The first winter camp of the season had been eagerly awaited with great anticipation therefore my working week couldn’t end quick enough which in turn was an added incentive to get through my workload.
The plan……. was to head to Dalrigh near Tyndrum and take the route over the Allt Gleann Auchreoch and through the beautiful Coille Coire Chuill Forest for the ridge of Beinn Dubchraig.
The morning started well up early and breakfasted on traditional porridge the weather was overcast but fortunately no wind.
I set off around 7.30 however an hour into my journey there was a strange knocking coming through the steering column of my trusty van on inspection I found a large blister in the side wall of the front tyre now I would have to change this tyre for fear of a blow out. Why oh why do garages tighten wheel nuts so much making it nigh on impossible to release them by hand. After about an hour trying various ways to release the wheel nuts I finally succeeded and was back on the road.
Finally arriving at the car park at Dalrigh I was eager to kit up and be on my way.
The weather was surprisingly still with a slight drizzle as I headed up the approach path at the side of the West Highland railway.
An hour later and I had reached my first point of crossing the Allt Gleann Auchreoch but to my dismay the footbridge was down so an alternative crossing would have to be found.
After walking upstream there wasn’t a suitable crossing point to be found as the river was running high and fast I had contemplated shimmying up to the top of a tree and swaying it across to the other side and depositing myself on the riverbank Bear Grylls style but I was getting some looks of disdain from some local sheep as if to say don’t be so bloody stupid. Now to compound things even more the rain had started to come down in stair rods.
It was time to take stock and revise a new plan finding a relatively sheltered spot the coffee flask came out along with my map.
As time was against me now for setting up camp in daylight I decided to make tracks for Fiarach at 652m which I estimated should take me about an hour and a half to reach one of the flatter contours just under the summit. This is certainly a great deal smaller than my intended target of Beinn Dubchraig but it would give me views over to Dubchraig and Ben Lui.
The rain had started to ease off 20 minutes into my ascent of Friarach however after the initial disappointment of turning away from my original route I was starting to enjoy this little hill.
My pitch was on a well manicured piece of grass at the edge of a contour below the summit. after clearing some of the local sheep s**t camp was set and my water supply was only 50m away just out of earshot for a quiet nights sleep.
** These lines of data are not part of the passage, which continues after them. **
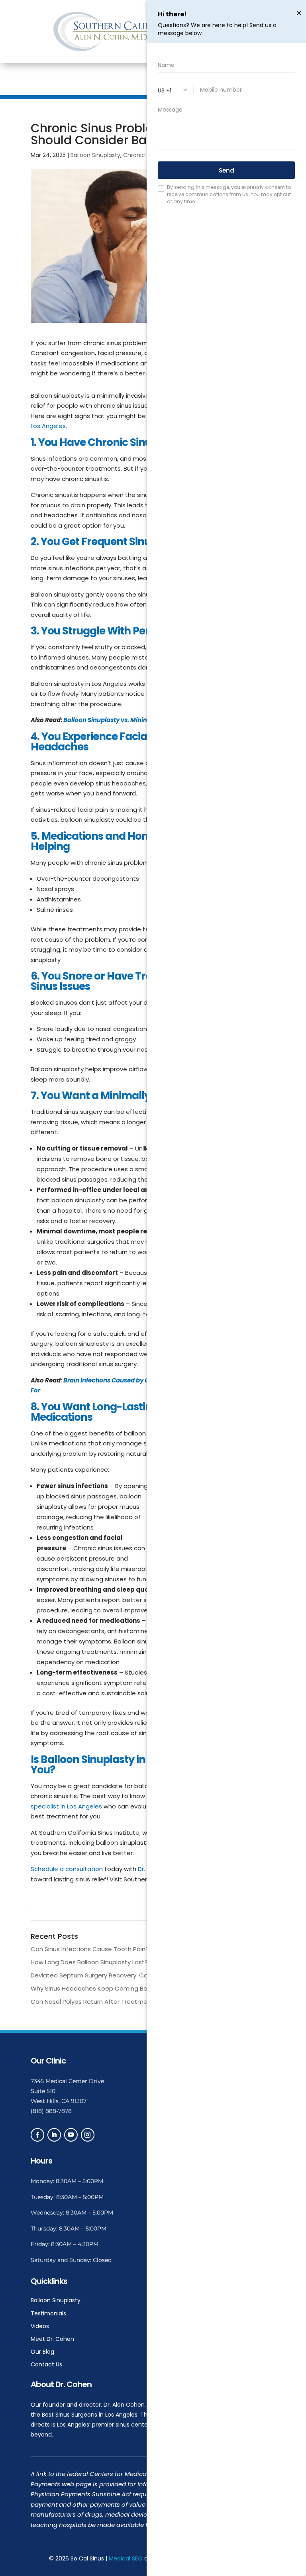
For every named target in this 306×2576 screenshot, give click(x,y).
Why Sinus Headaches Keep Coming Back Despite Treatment (122, 1988)
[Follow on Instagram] (87, 2135)
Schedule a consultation (67, 1869)
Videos (40, 2326)
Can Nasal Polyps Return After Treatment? (94, 2001)
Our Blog (42, 2352)
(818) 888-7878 (51, 2111)
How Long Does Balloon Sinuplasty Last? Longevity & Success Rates (130, 1962)
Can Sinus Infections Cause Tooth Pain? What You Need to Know (127, 1949)
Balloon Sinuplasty (95, 155)
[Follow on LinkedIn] (54, 2135)
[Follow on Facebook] (37, 2135)
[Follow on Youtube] (71, 2135)
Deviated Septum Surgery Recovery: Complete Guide (110, 1975)
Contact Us (46, 2364)
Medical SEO (126, 2558)
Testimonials (48, 2313)
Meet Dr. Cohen (52, 2339)
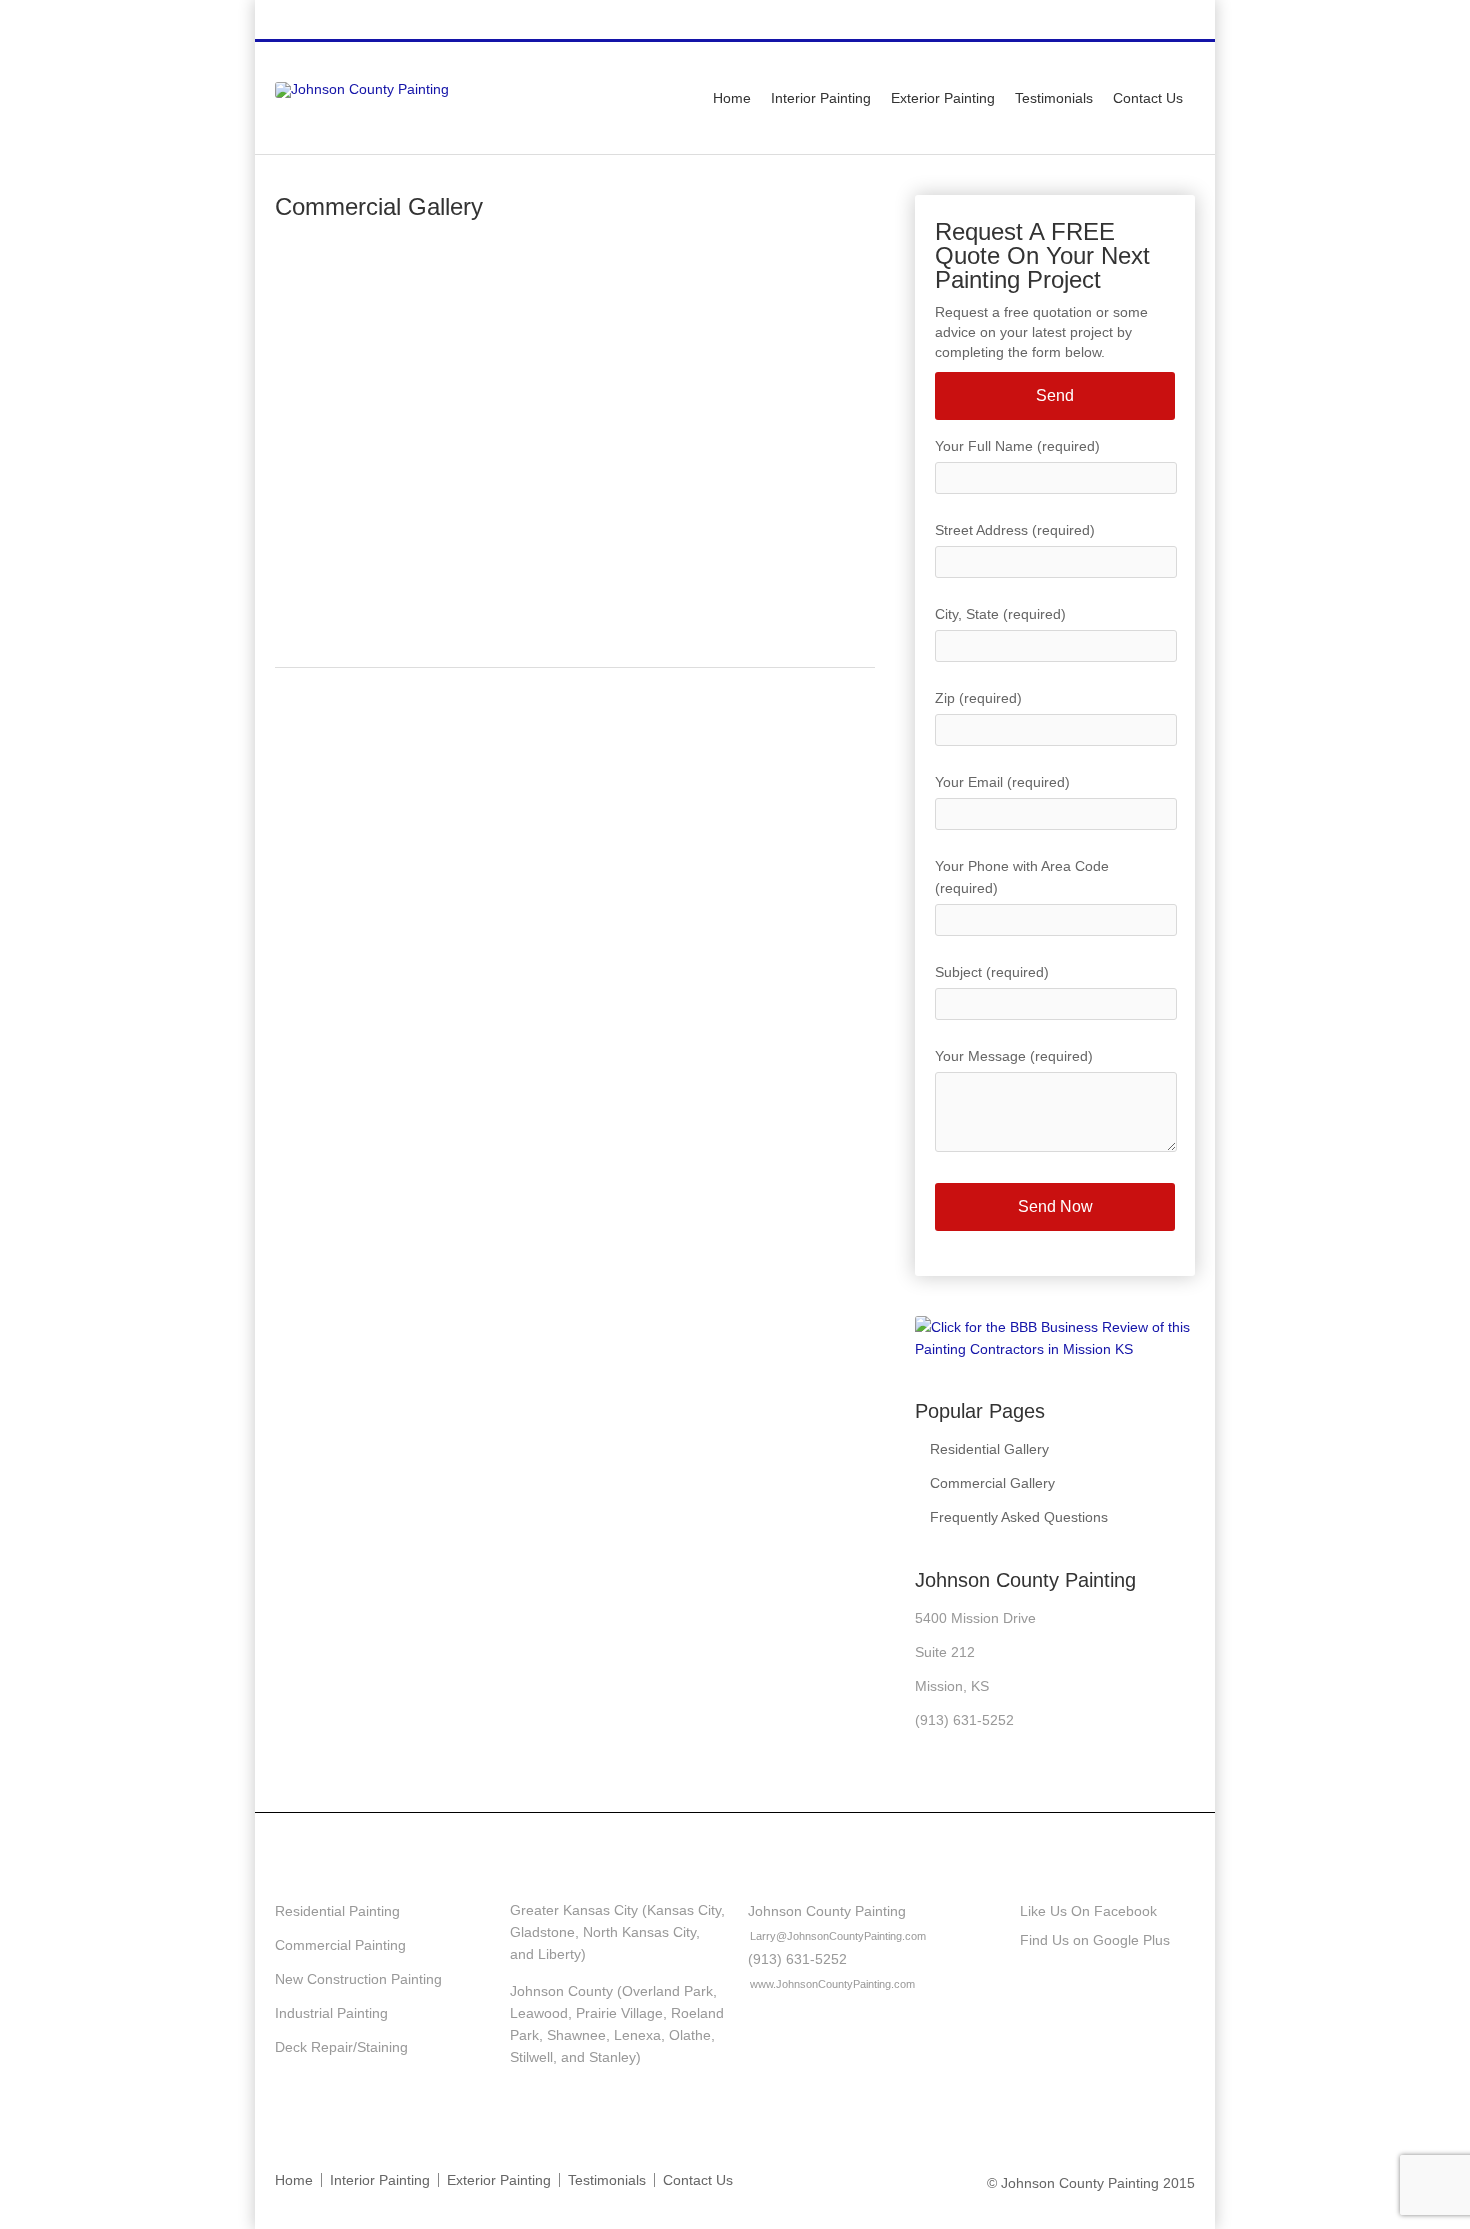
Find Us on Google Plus (1095, 1940)
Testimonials (1054, 98)
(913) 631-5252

It was time to settle down for dinner after collecting water as the night started to descend it became increasingly colder so I opted to get into my sleeping bag for dinner. Organised not a chance I’m in the sleeping bag and all my provisions and cooking kit are still in my pack it’s just as well I am on my own and there’s no one to witness this escapade. Now to say the vestibule area of the Akto is a disorganised mess is an understatement this would now require some serious tyding up in the morning.
I eventually got round to consuming dinner and upon clearing up picked up the stove you’ve guessed it it was still extremely hot I let out a roar that had all the local stags thinking it was rutting season.
The following morning I was up early and had a wee wander to the summit and exploration of how the land lay, it is quite an impressive hill although the weather was rather claggy and the wind had picked up bringing in some snow showers it was really enjoyable nonetheless. The views across to Beinn Dubchraig and Ben Lui were non existent.
After all the setbacks it was a fun little trip and I would have stayed another night if I had ample provisions.
Lessons learnt be prepared to adapt, and be more organised at meal times.